Copy every line of the data in which the word "status" occurs.

BEGIN

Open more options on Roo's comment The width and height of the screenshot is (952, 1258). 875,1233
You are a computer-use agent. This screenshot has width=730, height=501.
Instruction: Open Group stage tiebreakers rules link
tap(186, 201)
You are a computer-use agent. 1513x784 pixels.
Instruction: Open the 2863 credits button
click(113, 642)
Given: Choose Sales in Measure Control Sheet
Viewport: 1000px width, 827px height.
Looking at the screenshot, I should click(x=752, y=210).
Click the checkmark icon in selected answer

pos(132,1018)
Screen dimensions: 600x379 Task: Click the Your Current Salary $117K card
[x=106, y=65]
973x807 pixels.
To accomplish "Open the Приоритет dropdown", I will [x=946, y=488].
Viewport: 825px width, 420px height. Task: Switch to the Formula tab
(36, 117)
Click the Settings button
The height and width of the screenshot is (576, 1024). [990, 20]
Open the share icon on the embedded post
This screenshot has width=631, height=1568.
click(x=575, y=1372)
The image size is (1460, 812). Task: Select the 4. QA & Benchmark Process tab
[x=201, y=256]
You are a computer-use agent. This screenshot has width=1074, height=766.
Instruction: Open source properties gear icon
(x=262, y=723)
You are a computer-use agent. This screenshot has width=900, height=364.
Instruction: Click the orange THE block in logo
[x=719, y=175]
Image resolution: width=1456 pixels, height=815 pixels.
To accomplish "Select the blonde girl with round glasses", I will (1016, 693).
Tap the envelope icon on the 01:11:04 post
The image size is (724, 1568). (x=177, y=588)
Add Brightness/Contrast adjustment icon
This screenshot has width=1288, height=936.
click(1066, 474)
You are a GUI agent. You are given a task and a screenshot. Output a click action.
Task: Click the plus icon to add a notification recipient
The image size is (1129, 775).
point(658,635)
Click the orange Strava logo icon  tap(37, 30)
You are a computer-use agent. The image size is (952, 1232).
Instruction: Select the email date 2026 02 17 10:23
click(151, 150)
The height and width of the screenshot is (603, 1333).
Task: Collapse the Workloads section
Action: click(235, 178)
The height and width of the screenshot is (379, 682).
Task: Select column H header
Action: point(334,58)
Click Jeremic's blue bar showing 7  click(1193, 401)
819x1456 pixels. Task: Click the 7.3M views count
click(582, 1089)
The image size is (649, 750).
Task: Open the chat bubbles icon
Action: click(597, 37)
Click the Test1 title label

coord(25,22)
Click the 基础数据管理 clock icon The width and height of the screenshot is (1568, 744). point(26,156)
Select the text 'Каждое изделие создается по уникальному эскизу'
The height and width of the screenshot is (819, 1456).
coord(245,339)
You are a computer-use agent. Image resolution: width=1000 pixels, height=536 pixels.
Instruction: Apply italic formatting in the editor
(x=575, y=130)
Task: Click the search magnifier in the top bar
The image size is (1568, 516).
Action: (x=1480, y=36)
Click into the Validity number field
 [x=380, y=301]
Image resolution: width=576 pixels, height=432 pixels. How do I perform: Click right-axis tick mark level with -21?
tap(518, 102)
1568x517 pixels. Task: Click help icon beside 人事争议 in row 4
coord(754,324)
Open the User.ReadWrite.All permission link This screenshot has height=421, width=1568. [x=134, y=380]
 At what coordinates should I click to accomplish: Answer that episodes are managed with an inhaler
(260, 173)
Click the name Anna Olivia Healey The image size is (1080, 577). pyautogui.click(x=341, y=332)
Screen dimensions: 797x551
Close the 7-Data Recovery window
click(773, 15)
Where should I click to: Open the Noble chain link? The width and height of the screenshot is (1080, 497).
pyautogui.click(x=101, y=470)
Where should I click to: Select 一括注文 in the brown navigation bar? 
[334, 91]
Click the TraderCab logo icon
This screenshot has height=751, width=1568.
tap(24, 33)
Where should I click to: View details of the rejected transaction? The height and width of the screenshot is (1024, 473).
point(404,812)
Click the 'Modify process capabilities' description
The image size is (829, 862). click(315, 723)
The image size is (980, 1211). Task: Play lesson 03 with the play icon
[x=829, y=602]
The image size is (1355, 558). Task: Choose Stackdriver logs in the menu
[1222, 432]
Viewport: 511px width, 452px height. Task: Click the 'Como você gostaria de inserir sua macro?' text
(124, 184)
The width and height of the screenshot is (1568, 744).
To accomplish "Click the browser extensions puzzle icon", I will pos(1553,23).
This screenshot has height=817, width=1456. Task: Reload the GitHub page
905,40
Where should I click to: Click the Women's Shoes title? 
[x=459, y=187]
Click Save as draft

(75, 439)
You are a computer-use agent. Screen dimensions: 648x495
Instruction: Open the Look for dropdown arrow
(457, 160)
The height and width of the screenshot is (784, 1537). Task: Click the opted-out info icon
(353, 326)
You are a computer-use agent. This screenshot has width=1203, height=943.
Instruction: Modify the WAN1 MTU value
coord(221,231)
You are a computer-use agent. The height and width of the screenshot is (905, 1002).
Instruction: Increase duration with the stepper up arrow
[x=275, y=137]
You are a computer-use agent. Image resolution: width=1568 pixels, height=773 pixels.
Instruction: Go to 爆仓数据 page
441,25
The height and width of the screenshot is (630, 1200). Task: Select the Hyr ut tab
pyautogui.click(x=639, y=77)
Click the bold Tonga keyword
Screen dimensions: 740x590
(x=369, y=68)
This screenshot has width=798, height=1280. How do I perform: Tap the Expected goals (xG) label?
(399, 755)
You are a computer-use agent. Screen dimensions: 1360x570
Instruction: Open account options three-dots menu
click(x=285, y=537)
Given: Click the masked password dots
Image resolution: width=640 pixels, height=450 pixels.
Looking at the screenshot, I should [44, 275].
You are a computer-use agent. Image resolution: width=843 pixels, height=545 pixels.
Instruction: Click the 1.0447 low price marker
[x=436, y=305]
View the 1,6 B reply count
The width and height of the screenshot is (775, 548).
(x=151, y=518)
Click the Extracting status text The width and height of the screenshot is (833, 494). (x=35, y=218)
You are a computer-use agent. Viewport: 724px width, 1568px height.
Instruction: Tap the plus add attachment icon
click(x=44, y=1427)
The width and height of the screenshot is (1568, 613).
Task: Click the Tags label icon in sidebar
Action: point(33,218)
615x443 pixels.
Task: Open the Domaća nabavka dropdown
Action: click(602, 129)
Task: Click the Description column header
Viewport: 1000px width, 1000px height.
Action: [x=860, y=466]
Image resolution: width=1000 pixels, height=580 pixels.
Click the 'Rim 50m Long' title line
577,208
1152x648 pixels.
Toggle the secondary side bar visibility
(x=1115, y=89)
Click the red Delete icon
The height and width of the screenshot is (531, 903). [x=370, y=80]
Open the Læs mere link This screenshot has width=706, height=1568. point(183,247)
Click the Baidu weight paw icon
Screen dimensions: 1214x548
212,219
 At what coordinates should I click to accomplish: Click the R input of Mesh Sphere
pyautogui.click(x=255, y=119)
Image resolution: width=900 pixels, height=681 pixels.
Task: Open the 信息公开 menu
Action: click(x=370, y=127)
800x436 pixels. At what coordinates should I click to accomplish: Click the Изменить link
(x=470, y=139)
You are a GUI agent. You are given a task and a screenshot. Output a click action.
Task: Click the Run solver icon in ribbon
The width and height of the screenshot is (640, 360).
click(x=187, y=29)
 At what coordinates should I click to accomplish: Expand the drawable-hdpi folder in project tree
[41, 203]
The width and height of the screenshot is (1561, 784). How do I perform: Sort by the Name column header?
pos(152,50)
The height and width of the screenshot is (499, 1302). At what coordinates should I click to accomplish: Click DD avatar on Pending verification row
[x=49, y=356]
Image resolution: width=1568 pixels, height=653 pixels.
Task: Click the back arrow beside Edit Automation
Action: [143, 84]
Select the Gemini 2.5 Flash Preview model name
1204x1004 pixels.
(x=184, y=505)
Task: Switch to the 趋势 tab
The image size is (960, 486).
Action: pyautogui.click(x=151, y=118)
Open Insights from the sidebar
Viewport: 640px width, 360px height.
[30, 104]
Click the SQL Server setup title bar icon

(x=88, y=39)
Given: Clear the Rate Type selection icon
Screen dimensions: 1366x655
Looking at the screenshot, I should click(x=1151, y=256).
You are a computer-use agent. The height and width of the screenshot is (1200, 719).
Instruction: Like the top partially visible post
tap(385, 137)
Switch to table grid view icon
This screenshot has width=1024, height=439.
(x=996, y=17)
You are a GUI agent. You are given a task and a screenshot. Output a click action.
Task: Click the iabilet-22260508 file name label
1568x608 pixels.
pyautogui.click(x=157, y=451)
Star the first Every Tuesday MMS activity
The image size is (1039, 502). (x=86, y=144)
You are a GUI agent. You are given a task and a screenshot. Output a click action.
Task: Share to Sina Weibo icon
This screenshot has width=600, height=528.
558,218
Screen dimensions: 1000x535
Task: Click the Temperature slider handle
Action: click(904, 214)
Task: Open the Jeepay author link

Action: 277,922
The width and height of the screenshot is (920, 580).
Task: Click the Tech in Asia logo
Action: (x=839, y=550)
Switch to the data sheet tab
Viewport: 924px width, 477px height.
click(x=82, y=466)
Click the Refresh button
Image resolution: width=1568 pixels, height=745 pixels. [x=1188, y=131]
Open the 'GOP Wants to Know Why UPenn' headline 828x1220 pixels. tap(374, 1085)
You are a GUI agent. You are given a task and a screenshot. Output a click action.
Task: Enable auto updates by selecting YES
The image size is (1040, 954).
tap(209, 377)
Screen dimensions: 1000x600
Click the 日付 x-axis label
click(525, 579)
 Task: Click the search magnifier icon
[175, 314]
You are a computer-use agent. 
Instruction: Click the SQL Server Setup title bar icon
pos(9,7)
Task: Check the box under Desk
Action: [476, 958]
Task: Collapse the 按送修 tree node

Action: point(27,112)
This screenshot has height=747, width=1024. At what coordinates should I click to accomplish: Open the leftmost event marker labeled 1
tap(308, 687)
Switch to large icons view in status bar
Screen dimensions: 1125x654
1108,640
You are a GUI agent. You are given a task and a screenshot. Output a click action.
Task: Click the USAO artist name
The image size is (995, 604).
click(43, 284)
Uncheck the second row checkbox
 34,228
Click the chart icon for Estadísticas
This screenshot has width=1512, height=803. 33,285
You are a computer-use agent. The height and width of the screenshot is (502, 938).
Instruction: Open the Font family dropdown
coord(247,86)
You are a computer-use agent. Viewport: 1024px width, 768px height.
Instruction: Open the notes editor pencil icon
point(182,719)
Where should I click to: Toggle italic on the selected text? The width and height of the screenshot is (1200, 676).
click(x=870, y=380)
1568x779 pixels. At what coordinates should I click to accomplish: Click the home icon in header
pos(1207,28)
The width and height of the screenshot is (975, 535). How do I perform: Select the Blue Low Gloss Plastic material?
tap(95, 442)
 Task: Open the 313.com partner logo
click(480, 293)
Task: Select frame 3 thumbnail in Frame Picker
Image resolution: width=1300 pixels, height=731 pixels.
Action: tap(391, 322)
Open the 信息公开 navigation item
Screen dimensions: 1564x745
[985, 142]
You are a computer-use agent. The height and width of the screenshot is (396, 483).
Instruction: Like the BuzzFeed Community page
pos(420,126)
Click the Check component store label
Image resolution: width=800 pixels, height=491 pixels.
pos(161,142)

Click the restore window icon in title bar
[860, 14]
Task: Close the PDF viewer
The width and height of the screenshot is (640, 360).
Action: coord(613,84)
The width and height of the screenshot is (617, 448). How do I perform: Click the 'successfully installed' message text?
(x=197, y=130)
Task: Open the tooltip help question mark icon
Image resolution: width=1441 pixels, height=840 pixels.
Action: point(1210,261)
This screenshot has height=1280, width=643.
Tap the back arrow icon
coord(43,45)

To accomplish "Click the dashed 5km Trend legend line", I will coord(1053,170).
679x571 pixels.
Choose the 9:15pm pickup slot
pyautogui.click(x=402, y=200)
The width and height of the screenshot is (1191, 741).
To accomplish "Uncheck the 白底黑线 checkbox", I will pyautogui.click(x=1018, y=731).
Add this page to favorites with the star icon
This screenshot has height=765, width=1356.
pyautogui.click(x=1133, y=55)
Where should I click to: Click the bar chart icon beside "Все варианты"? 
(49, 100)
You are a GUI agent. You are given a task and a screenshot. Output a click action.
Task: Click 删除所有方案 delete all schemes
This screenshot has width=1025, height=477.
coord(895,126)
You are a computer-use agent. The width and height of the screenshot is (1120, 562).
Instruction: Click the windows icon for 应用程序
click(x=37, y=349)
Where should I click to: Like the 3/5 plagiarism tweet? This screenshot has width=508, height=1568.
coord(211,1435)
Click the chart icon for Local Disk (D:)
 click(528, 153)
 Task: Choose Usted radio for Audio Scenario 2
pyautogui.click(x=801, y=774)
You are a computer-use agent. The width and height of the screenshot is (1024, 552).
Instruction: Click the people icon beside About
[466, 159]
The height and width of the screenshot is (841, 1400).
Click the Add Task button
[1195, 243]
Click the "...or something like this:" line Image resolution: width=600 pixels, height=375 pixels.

END

Exercise output:
Click the Extracting status text The width and height of the screenshot is (833, 494). (x=35, y=218)
Switch to large icons view in status bar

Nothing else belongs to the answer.